ASSIGNMENT: Write out the material in full, matching each line exactly.

TASK INPUTS:
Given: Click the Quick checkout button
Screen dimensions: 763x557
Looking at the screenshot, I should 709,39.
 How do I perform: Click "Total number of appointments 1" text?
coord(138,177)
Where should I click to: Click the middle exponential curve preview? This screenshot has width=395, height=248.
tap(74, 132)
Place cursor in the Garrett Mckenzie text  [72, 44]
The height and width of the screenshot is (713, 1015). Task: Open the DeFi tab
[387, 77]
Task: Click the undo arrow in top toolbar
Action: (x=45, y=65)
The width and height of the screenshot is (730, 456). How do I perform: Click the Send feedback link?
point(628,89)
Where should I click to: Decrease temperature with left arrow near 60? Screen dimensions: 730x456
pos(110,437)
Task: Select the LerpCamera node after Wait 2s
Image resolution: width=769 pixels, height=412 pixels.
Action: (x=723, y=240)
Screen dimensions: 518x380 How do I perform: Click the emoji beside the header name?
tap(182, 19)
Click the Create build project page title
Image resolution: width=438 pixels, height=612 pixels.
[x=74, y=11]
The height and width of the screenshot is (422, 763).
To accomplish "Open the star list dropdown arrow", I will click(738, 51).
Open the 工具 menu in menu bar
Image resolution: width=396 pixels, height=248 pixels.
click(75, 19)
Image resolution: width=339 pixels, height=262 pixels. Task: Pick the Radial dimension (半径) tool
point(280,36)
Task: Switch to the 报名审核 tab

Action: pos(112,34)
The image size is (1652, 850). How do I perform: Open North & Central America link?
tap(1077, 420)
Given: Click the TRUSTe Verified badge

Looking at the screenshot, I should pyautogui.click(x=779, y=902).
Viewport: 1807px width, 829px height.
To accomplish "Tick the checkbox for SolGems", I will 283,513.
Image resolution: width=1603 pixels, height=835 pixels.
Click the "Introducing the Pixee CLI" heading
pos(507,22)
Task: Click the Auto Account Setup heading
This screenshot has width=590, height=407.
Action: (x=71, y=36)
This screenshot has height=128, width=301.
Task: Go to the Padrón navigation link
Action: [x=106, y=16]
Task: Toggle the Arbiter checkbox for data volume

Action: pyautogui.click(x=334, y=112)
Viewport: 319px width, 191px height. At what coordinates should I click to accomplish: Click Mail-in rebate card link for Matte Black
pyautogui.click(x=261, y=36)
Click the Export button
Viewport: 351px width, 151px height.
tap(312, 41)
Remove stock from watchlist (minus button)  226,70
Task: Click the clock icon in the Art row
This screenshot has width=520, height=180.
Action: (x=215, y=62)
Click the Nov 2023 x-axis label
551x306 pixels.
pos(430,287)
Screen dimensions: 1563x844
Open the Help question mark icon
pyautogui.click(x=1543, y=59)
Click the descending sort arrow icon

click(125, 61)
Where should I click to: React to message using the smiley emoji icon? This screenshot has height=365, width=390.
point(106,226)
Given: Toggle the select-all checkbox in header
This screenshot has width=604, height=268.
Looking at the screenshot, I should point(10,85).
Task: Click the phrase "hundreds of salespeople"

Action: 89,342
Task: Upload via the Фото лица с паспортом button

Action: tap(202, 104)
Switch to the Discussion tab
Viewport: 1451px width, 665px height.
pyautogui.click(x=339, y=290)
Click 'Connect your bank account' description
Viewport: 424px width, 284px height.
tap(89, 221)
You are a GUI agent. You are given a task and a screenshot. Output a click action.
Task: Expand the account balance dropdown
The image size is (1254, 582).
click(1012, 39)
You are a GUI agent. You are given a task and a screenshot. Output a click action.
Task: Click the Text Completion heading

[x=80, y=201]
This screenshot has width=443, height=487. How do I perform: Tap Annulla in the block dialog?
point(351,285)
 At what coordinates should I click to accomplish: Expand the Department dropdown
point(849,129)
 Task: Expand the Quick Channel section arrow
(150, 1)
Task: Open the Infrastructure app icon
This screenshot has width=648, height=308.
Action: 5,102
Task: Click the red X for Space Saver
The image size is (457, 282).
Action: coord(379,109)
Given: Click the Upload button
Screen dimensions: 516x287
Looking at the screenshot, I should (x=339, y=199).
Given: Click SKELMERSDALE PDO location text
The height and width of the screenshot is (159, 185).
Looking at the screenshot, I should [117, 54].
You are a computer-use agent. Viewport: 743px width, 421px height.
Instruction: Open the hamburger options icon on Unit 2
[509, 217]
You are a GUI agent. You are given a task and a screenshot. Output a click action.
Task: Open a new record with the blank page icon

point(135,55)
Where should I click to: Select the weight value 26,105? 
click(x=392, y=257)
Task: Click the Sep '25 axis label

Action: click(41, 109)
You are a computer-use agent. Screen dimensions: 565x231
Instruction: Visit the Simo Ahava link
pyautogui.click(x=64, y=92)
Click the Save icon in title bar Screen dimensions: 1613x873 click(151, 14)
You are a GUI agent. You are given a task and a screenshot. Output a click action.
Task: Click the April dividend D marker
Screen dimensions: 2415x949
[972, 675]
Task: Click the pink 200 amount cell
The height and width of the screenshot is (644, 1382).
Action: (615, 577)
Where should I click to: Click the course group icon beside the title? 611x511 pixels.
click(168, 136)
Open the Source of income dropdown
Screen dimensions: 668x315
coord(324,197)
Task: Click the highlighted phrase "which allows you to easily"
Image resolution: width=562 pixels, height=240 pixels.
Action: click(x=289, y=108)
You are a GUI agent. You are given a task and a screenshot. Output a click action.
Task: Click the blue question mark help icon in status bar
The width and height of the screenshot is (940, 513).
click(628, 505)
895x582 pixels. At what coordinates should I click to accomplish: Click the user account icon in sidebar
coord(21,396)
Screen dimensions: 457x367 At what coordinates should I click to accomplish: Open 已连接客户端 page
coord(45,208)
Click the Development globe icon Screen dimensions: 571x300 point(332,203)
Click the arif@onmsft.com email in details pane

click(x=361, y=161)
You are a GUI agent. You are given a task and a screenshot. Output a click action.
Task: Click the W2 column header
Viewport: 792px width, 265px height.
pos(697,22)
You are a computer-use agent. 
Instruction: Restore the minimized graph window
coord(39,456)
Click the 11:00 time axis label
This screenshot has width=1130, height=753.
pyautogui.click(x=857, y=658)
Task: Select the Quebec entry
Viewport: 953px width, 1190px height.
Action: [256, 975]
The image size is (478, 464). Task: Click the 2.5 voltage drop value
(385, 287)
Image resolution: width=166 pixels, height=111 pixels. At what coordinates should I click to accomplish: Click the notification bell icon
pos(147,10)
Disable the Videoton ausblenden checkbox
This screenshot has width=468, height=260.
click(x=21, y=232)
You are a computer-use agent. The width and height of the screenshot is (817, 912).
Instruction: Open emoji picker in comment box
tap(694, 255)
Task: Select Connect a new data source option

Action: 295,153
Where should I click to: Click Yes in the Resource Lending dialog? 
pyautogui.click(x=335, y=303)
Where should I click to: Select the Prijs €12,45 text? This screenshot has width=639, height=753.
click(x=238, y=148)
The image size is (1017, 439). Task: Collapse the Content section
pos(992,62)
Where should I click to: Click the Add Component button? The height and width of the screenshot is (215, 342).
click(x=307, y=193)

ANSWER TO THIS TASK:
Given: Click the Quick checkout button
Screen dimensions: 763x557
Looking at the screenshot, I should 709,39.
 How do I perform: Click "Total number of appointments 1" text?
coord(138,177)
Where should I click to: Click the middle exponential curve preview? This screenshot has width=395, height=248.
tap(74, 132)
Place cursor in the Garrett Mckenzie text  [72, 44]
The height and width of the screenshot is (713, 1015). Task: Open the DeFi tab
[387, 77]
Task: Click the undo arrow in top toolbar
Action: (x=45, y=65)
The width and height of the screenshot is (730, 456). How do I perform: Click the Send feedback link?
point(628,89)
Where should I click to: Decrease temperature with left arrow near 60? Screen dimensions: 730x456
pos(110,437)
Task: Select the LerpCamera node after Wait 2s
Image resolution: width=769 pixels, height=412 pixels.
Action: (x=723, y=240)
Screen dimensions: 518x380 How do I perform: Click the emoji beside the header name?
tap(182, 19)
Click the Create build project page title
Image resolution: width=438 pixels, height=612 pixels.
[x=74, y=11]
The height and width of the screenshot is (422, 763).
To accomplish "Open the star list dropdown arrow", I will click(738, 51).
Open the 工具 menu in menu bar
Image resolution: width=396 pixels, height=248 pixels.
click(75, 19)
Image resolution: width=339 pixels, height=262 pixels. Task: Pick the Radial dimension (半径) tool
point(280,36)
Task: Switch to the 报名审核 tab

Action: pos(112,34)
The image size is (1652, 850). How do I perform: Open North & Central America link?
tap(1077, 420)
Given: Click the TRUSTe Verified badge

Looking at the screenshot, I should pyautogui.click(x=779, y=902).
Viewport: 1807px width, 829px height.
To accomplish "Tick the checkbox for SolGems", I will 283,513.
Image resolution: width=1603 pixels, height=835 pixels.
Click the "Introducing the Pixee CLI" heading
pos(507,22)
Task: Click the Auto Account Setup heading
This screenshot has width=590, height=407.
Action: (x=71, y=36)
This screenshot has height=128, width=301.
Task: Go to the Padrón navigation link
Action: [x=106, y=16]
Task: Toggle the Arbiter checkbox for data volume

Action: pyautogui.click(x=334, y=112)
Viewport: 319px width, 191px height. At what coordinates should I click to accomplish: Click Mail-in rebate card link for Matte Black
pyautogui.click(x=261, y=36)
Click the Export button
Viewport: 351px width, 151px height.
tap(312, 41)
Remove stock from watchlist (minus button)  226,70
Task: Click the clock icon in the Art row
This screenshot has width=520, height=180.
Action: (x=215, y=62)
Click the Nov 2023 x-axis label
551x306 pixels.
pos(430,287)
Screen dimensions: 1563x844
Open the Help question mark icon
pyautogui.click(x=1543, y=59)
Click the descending sort arrow icon

click(125, 61)
Where should I click to: React to message using the smiley emoji icon? This screenshot has height=365, width=390.
point(106,226)
Given: Toggle the select-all checkbox in header
This screenshot has width=604, height=268.
Looking at the screenshot, I should point(10,85).
Task: Click the phrase "hundreds of salespeople"

Action: 89,342
Task: Upload via the Фото лица с паспортом button

Action: tap(202, 104)
Switch to the Discussion tab
Viewport: 1451px width, 665px height.
pyautogui.click(x=339, y=290)
Click 'Connect your bank account' description
Viewport: 424px width, 284px height.
tap(89, 221)
You are a GUI agent. You are given a task and a screenshot. Output a click action.
Task: Expand the account balance dropdown
The image size is (1254, 582).
click(1012, 39)
You are a GUI agent. You are given a task and a screenshot. Output a click action.
Task: Click the Text Completion heading

[x=80, y=201]
This screenshot has width=443, height=487. How do I perform: Tap Annulla in the block dialog?
point(351,285)
 At what coordinates should I click to accomplish: Expand the Department dropdown
point(849,129)
 Task: Expand the Quick Channel section arrow
(150, 1)
Task: Open the Infrastructure app icon
This screenshot has width=648, height=308.
Action: 5,102
Task: Click the red X for Space Saver
The image size is (457, 282).
Action: coord(379,109)
Given: Click the Upload button
Screen dimensions: 516x287
Looking at the screenshot, I should (x=339, y=199).
Given: Click SKELMERSDALE PDO location text
The height and width of the screenshot is (159, 185).
Looking at the screenshot, I should [117, 54].
You are a computer-use agent. Viewport: 743px width, 421px height.
Instruction: Open the hamburger options icon on Unit 2
[509, 217]
You are a GUI agent. You are given a task and a screenshot. Output a click action.
Task: Open a new record with the blank page icon

point(135,55)
Where should I click to: Select the weight value 26,105? 
click(x=392, y=257)
Task: Click the Sep '25 axis label

Action: click(41, 109)
You are a computer-use agent. Screen dimensions: 565x231
Instruction: Visit the Simo Ahava link
pyautogui.click(x=64, y=92)
Click the Save icon in title bar Screen dimensions: 1613x873 click(151, 14)
You are a GUI agent. You are given a task and a screenshot. Output a click action.
Task: Click the April dividend D marker
Screen dimensions: 2415x949
[972, 675]
Task: Click the pink 200 amount cell
The height and width of the screenshot is (644, 1382).
Action: (615, 577)
Where should I click to: Click the course group icon beside the title? 611x511 pixels.
click(168, 136)
Open the Source of income dropdown
Screen dimensions: 668x315
coord(324,197)
Task: Click the highlighted phrase "which allows you to easily"
Image resolution: width=562 pixels, height=240 pixels.
Action: click(x=289, y=108)
You are a GUI agent. You are given a task and a screenshot. Output a click action.
Task: Click the blue question mark help icon in status bar
The width and height of the screenshot is (940, 513).
click(628, 505)
895x582 pixels. At what coordinates should I click to accomplish: Click the user account icon in sidebar
coord(21,396)
Screen dimensions: 457x367 At what coordinates should I click to accomplish: Open 已连接客户端 page
coord(45,208)
Click the Development globe icon Screen dimensions: 571x300 point(332,203)
Click the arif@onmsft.com email in details pane

click(x=361, y=161)
You are a GUI agent. You are given a task and a screenshot. Output a click action.
Task: Click the W2 column header
Viewport: 792px width, 265px height.
pos(697,22)
You are a computer-use agent. 
Instruction: Restore the minimized graph window
coord(39,456)
Click the 11:00 time axis label
This screenshot has width=1130, height=753.
pyautogui.click(x=857, y=658)
Task: Select the Quebec entry
Viewport: 953px width, 1190px height.
Action: [256, 975]
The image size is (478, 464). Task: Click the 2.5 voltage drop value
(385, 287)
Image resolution: width=166 pixels, height=111 pixels. At what coordinates should I click to accomplish: Click the notification bell icon
pos(147,10)
Disable the Videoton ausblenden checkbox
This screenshot has width=468, height=260.
click(x=21, y=232)
You are a computer-use agent. The width and height of the screenshot is (817, 912).
Instruction: Open emoji picker in comment box
tap(694, 255)
Task: Select Connect a new data source option

Action: 295,153
Where should I click to: Click Yes in the Resource Lending dialog? 
pyautogui.click(x=335, y=303)
Where should I click to: Select the Prijs €12,45 text? This screenshot has width=639, height=753.
click(x=238, y=148)
The image size is (1017, 439). Task: Collapse the Content section
pos(992,62)
Where should I click to: Click the Add Component button? The height and width of the screenshot is (215, 342).
click(x=307, y=193)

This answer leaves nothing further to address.